Phil Hill, who suffered from Parkinson's disease and a different degenerative neurological disorder, died at Community Hospital Of The Monterray Peninsula.
He was 81.
Luca di Montezemolo, president of Ferrari said this in a statement after news broke that Hill had died: “I, as well as all employees of Ferrari, are extremely saddened by the news of the passing of Phil Hill, a man and a champion who gave so much to Ferrari and who has always greatly represented the company’s values inside and outside the racing track.”
Hill was known as the American hero in his days. A fact he didn't appreciate.
He once said: "“I’m in the wrong business. I don’t want to beat anybody, I don’t want to be the big hero.”
However, Hill was always in danger of dying during any race. Thankfully, Hill never had a serious injury during his career.
Phil Hill was born in Santa Monica, California, on April 20, 1927. He eventually went to USC where he studied business administration.
However, the draw of F1 racing was too strong for Hill and two years after he began school, he went to England to fulfill his racing dream.
In 1955, Hill joined Ferrari as a driver.

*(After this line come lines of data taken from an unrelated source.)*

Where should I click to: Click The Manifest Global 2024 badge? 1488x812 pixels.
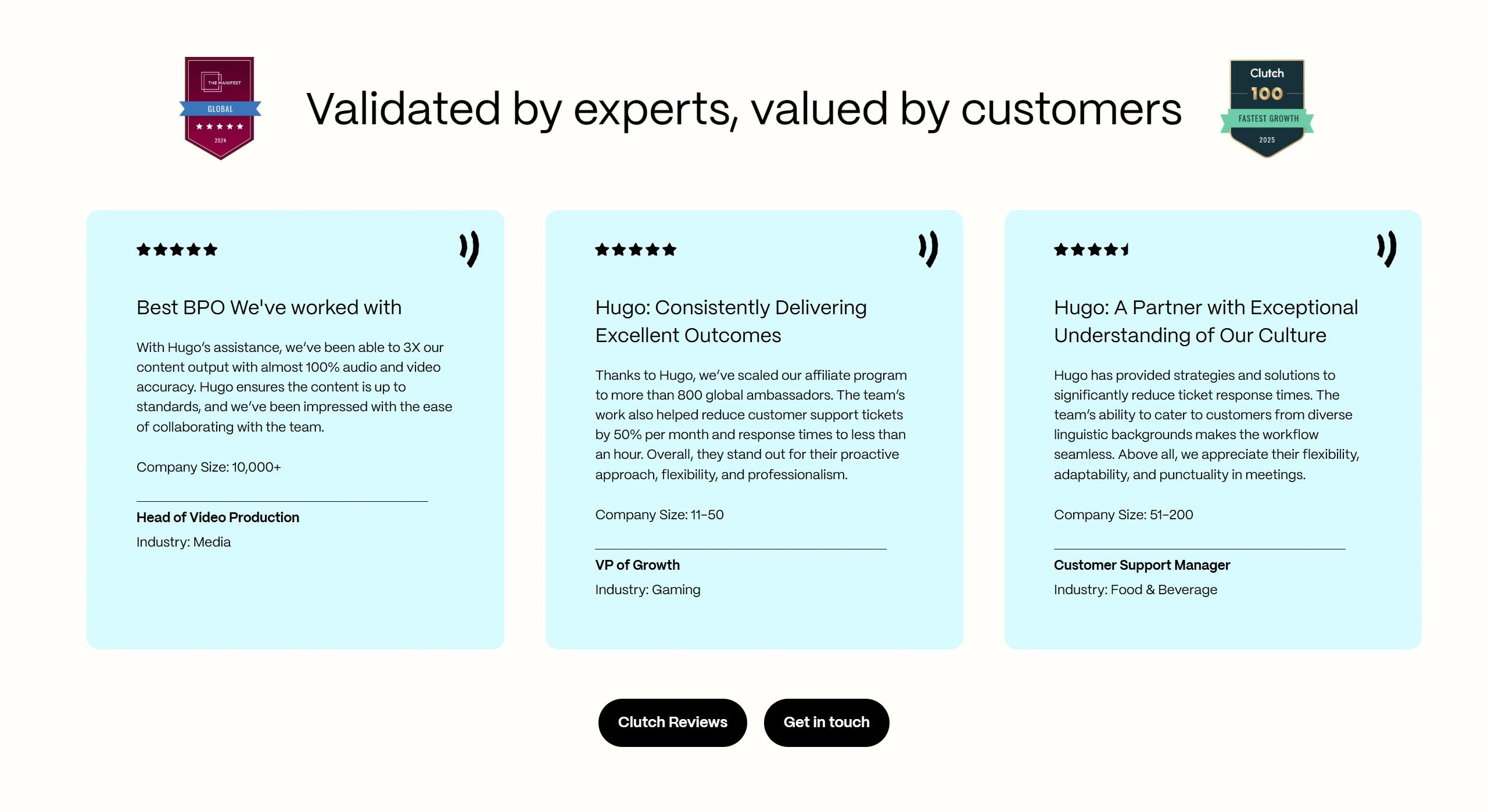220,108
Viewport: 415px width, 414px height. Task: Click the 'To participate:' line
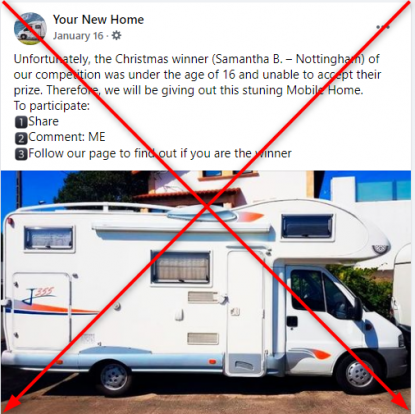point(52,106)
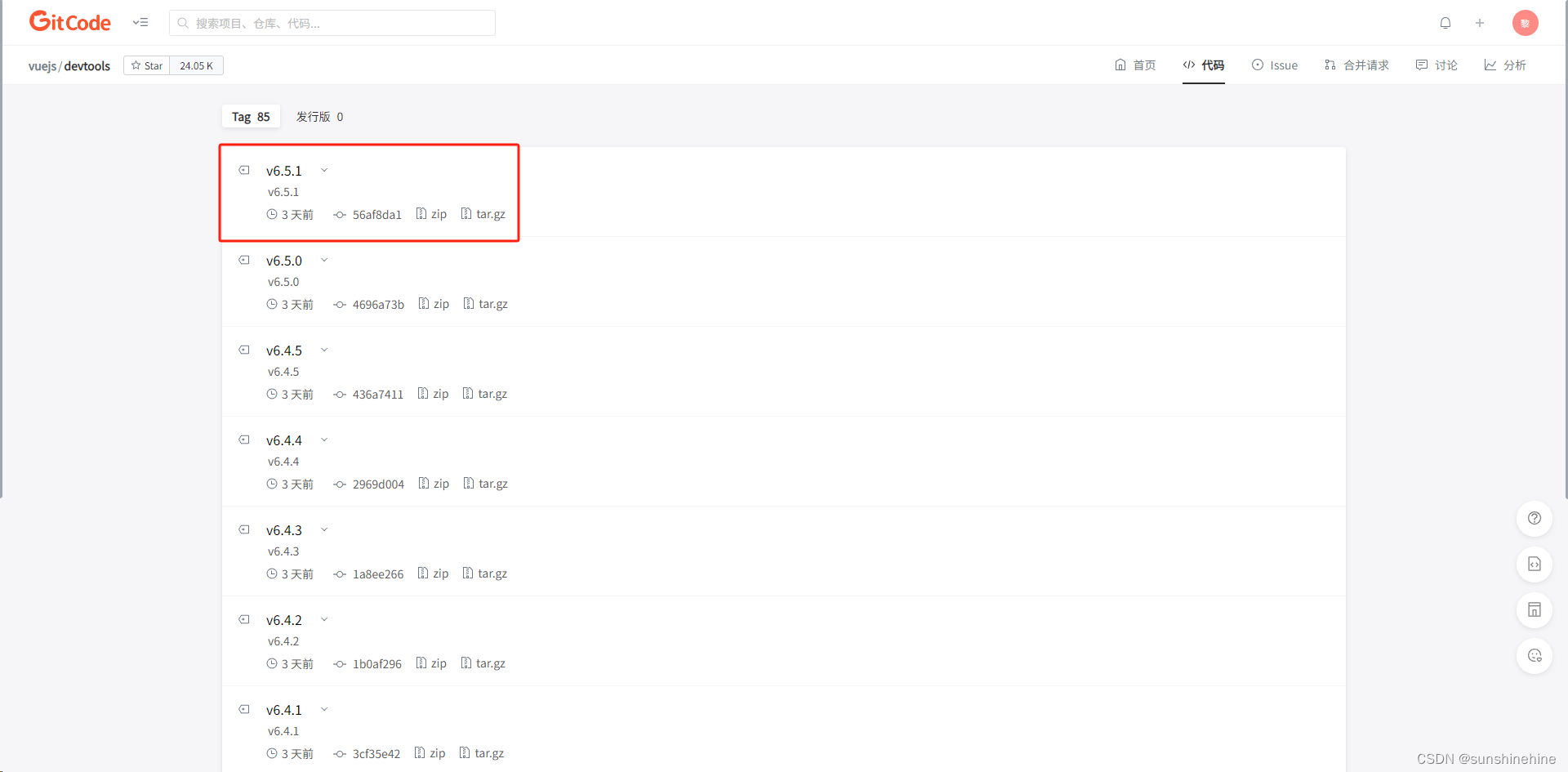This screenshot has height=772, width=1568.
Task: Download v6.4.3 tar.gz archive
Action: pyautogui.click(x=485, y=573)
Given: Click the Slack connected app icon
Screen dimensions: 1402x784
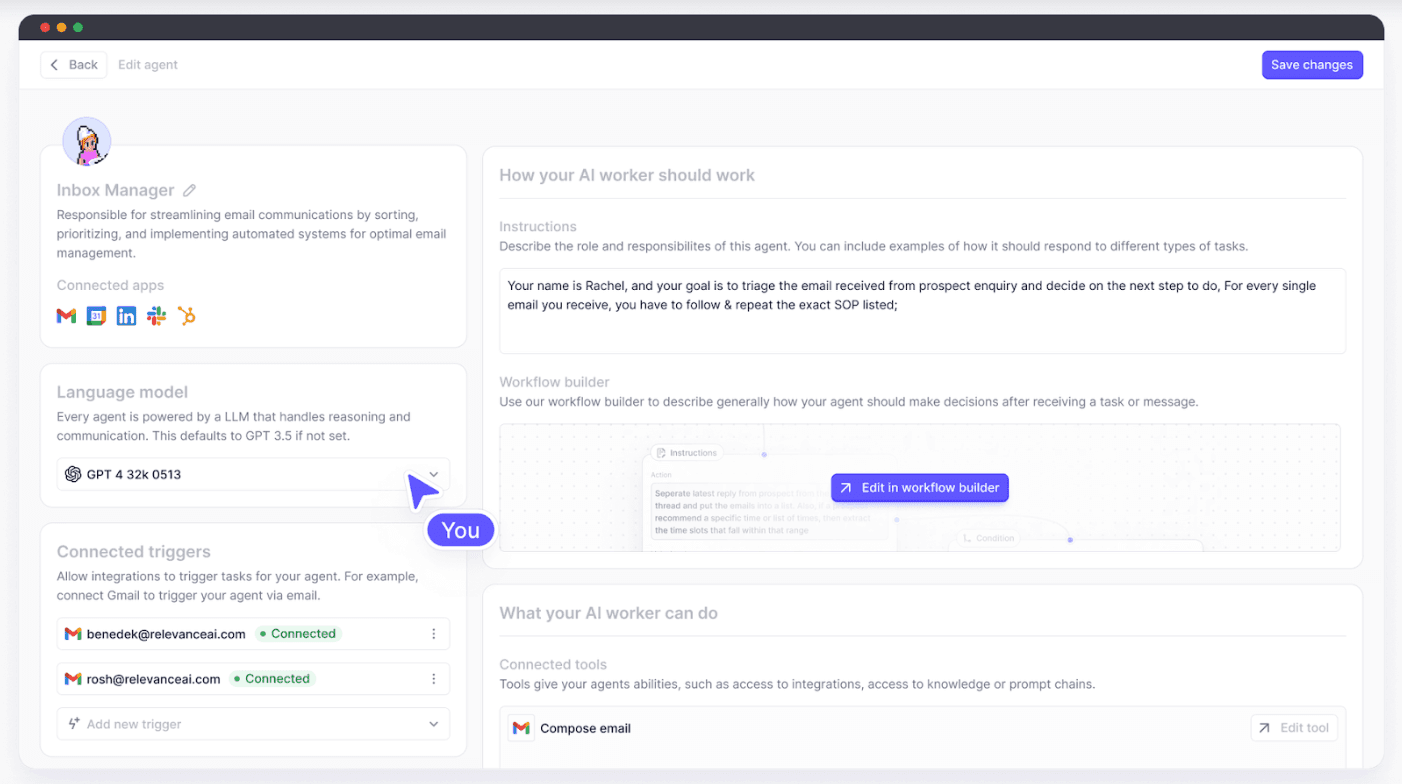Looking at the screenshot, I should point(156,316).
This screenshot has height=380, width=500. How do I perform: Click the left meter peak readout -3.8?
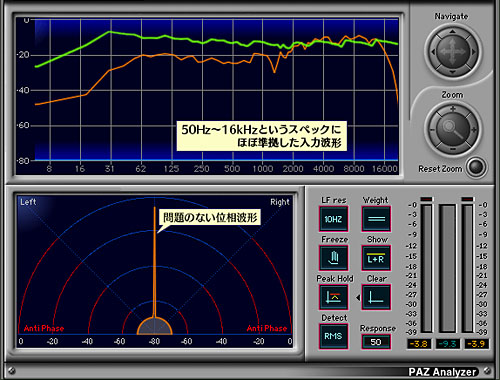419,344
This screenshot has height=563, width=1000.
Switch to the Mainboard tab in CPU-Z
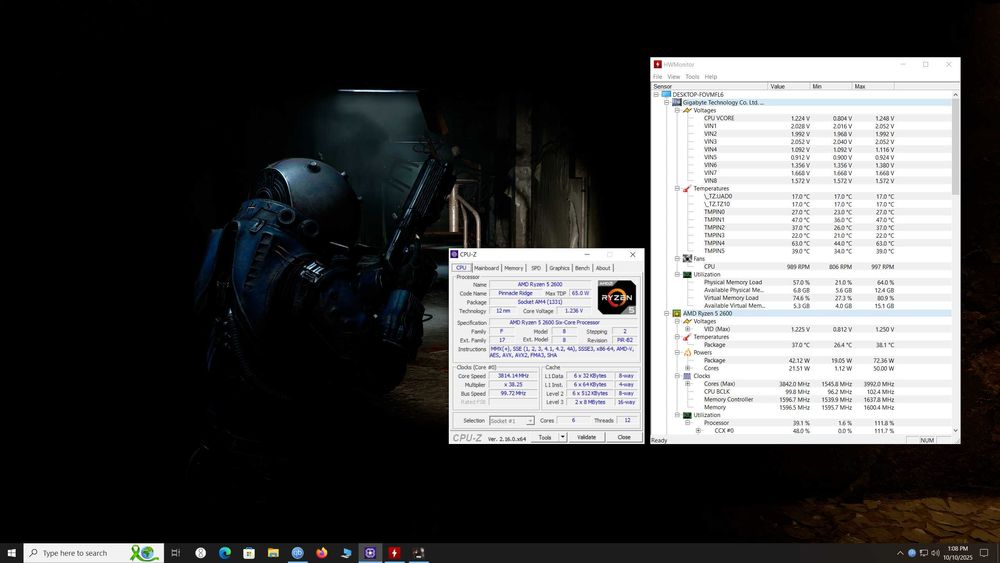point(486,268)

After both Ferrari drivers, Luigi Musso and Peter Collins, died in separate accidents in 1958, Hill found himself the chief driver for Ferrari.
In 1961, Phil Hill won the Formula One championship by a single point over his Ferrari teammate, Wolfgang von Trips, who died in Ferrari’s final race that season.
Mario Andretti, who was born in Italy, is the only other American champion in Formula One.
Hill went on to win the 24 Hours of Le Mans three different times. He also won the 12 Hours of Sebring three different times.
In 1967, Hill officially retired from racing. After his racing days, Hill began a successful classic car restoration business called Hill & Vaughn with partner, Ken Vaughn.
Hill was also a television commentator for ABC's Wide World Of Sports.
Probably his most famous accomplishment after his racing career was his association with Road And Track magazine.
He wrote several articles for them, including road tests and retrospective articles on historic cars and races. He shared his "grand old man" status at R&T with '60s racing rival Paul Frere, who also tragically, died in 2008.
Phil Hill was a true racing legend. The entire racing community and many Americans will miss the legend.